| Task requirements |
Turn every line of the rows below into a Markdown table with the columns "No." and "Line", numbering each line in order and leaving out blank lines.

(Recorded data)
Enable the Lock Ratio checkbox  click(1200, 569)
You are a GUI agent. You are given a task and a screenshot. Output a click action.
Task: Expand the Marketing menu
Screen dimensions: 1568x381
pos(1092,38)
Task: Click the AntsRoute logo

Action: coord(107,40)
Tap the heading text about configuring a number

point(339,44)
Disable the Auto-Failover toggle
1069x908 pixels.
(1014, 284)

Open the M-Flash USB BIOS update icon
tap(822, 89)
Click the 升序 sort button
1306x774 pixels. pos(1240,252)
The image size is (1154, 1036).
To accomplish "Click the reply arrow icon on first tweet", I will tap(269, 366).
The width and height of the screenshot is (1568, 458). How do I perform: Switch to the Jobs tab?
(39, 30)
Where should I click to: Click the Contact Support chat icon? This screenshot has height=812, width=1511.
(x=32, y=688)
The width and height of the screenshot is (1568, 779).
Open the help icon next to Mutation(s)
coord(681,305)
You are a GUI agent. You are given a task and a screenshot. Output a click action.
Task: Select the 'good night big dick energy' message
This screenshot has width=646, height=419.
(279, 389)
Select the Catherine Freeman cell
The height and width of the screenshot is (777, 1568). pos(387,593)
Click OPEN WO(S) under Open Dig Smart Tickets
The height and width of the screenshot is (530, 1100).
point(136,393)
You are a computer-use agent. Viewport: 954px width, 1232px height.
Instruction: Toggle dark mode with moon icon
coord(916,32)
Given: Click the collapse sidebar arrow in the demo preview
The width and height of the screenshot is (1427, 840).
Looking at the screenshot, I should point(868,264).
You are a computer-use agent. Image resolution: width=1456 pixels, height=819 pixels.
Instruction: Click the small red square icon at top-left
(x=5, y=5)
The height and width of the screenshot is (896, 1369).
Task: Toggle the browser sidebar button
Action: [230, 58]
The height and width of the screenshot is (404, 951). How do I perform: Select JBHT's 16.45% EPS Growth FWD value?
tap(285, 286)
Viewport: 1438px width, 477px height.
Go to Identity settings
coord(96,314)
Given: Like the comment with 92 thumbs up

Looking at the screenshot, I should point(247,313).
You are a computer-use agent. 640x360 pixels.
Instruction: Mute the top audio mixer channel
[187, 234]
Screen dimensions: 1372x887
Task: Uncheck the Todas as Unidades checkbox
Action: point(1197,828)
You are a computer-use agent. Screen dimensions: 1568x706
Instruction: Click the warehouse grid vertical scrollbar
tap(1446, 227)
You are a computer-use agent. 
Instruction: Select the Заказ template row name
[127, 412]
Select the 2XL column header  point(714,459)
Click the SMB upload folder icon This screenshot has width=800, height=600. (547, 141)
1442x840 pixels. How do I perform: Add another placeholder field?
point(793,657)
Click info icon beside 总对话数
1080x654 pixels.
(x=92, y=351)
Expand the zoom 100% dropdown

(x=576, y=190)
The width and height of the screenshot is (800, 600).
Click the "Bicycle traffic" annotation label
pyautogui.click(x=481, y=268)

| Solution to this exercise |
| No. | Line |
|---|---|
| 1 | Enable the Lock Ratio checkbox  click(1200, 569) |
| 2 | You are a GUI agent. You are given a task and a screenshot. Output a click action. |
| 3 | Task: Expand the Marketing menu |
| 4 | Screen dimensions: 1568x381 |
| 5 | pos(1092,38) |
| 6 | Task: Click the AntsRoute logo |
| 7 | Action: coord(107,40) |
| 8 | Tap the heading text about configuring a number |
| 9 | point(339,44) |
| 10 | Disable the Auto-Failover toggle |
| 11 | 1069x908 pixels. |
| 12 | (1014, 284) |
| 13 | Open the M-Flash USB BIOS update icon |
| 14 | tap(822, 89) |
| 15 | Click the 升序 sort button |
| 16 | 1306x774 pixels. pos(1240,252) |
| 17 | The image size is (1154, 1036). |
| 18 | To accomplish "Click the reply arrow icon on first tweet", I will tap(269, 366). |
| 19 | The width and height of the screenshot is (1568, 458). How do I perform: Switch to the Jobs tab? |
| 20 | (39, 30) |
| 21 | Where should I click to: Click the Contact Support chat icon? This screenshot has height=812, width=1511. |
| 22 | (x=32, y=688) |
| 23 | The width and height of the screenshot is (1568, 779). |
| 24 | Open the help icon next to Mutation(s) |
| 25 | coord(681,305) |
| 26 | You are a GUI agent. You are given a task and a screenshot. Output a click action. |
| 27 | Task: Select the 'good night big dick energy' message |
| 28 | This screenshot has width=646, height=419. |
| 29 | (279, 389) |
| 30 | Select the Catherine Freeman cell |
| 31 | The height and width of the screenshot is (777, 1568). pos(387,593) |
| 32 | Click OPEN WO(S) under Open Dig Smart Tickets |
| 33 | The height and width of the screenshot is (530, 1100). |
| 34 | point(136,393) |
| 35 | You are a computer-use agent. Viewport: 954px width, 1232px height. |
| 36 | Instruction: Toggle dark mode with moon icon |
| 37 | coord(916,32) |
| 38 | Given: Click the collapse sidebar arrow in the demo preview |
| 39 | The width and height of the screenshot is (1427, 840). |
| 40 | Looking at the screenshot, I should point(868,264). |
| 41 | You are a computer-use agent. Image resolution: width=1456 pixels, height=819 pixels. |
| 42 | Instruction: Click the small red square icon at top-left |
| 43 | (x=5, y=5) |
| 44 | The height and width of the screenshot is (896, 1369). |
| 45 | Task: Toggle the browser sidebar button |
| 46 | Action: [230, 58] |
| 47 | The height and width of the screenshot is (404, 951). How do I perform: Select JBHT's 16.45% EPS Growth FWD value? |
| 48 | tap(285, 286) |
| 49 | Viewport: 1438px width, 477px height. |
| 50 | Go to Identity settings |
| 51 | coord(96,314) |
| 52 | Given: Like the comment with 92 thumbs up |
| 53 | Looking at the screenshot, I should point(247,313). |
| 54 | You are a computer-use agent. 640x360 pixels. |
| 55 | Instruction: Mute the top audio mixer channel |
| 56 | [187, 234] |
| 57 | Screen dimensions: 1372x887 |
| 58 | Task: Uncheck the Todas as Unidades checkbox |
| 59 | Action: point(1197,828) |
| 60 | You are a computer-use agent. Screen dimensions: 1568x706 |
| 61 | Instruction: Click the warehouse grid vertical scrollbar |
| 62 | tap(1446, 227) |
| 63 | You are a computer-use agent.  |
| 64 | Instruction: Select the Заказ template row name |
| 65 | [127, 412] |
| 66 | Select the 2XL column header  point(714,459) |
| 67 | Click the SMB upload folder icon This screenshot has width=800, height=600. (547, 141) |
| 68 | 1442x840 pixels. How do I perform: Add another placeholder field? |
| 69 | point(793,657) |
| 70 | Click info icon beside 总对话数 |
| 71 | 1080x654 pixels. |
| 72 | (x=92, y=351) |
| 73 | Expand the zoom 100% dropdown |
| 74 | (x=576, y=190) |
| 75 | The width and height of the screenshot is (800, 600). |
| 76 | Click the "Bicycle traffic" annotation label |
| 77 | pyautogui.click(x=481, y=268) |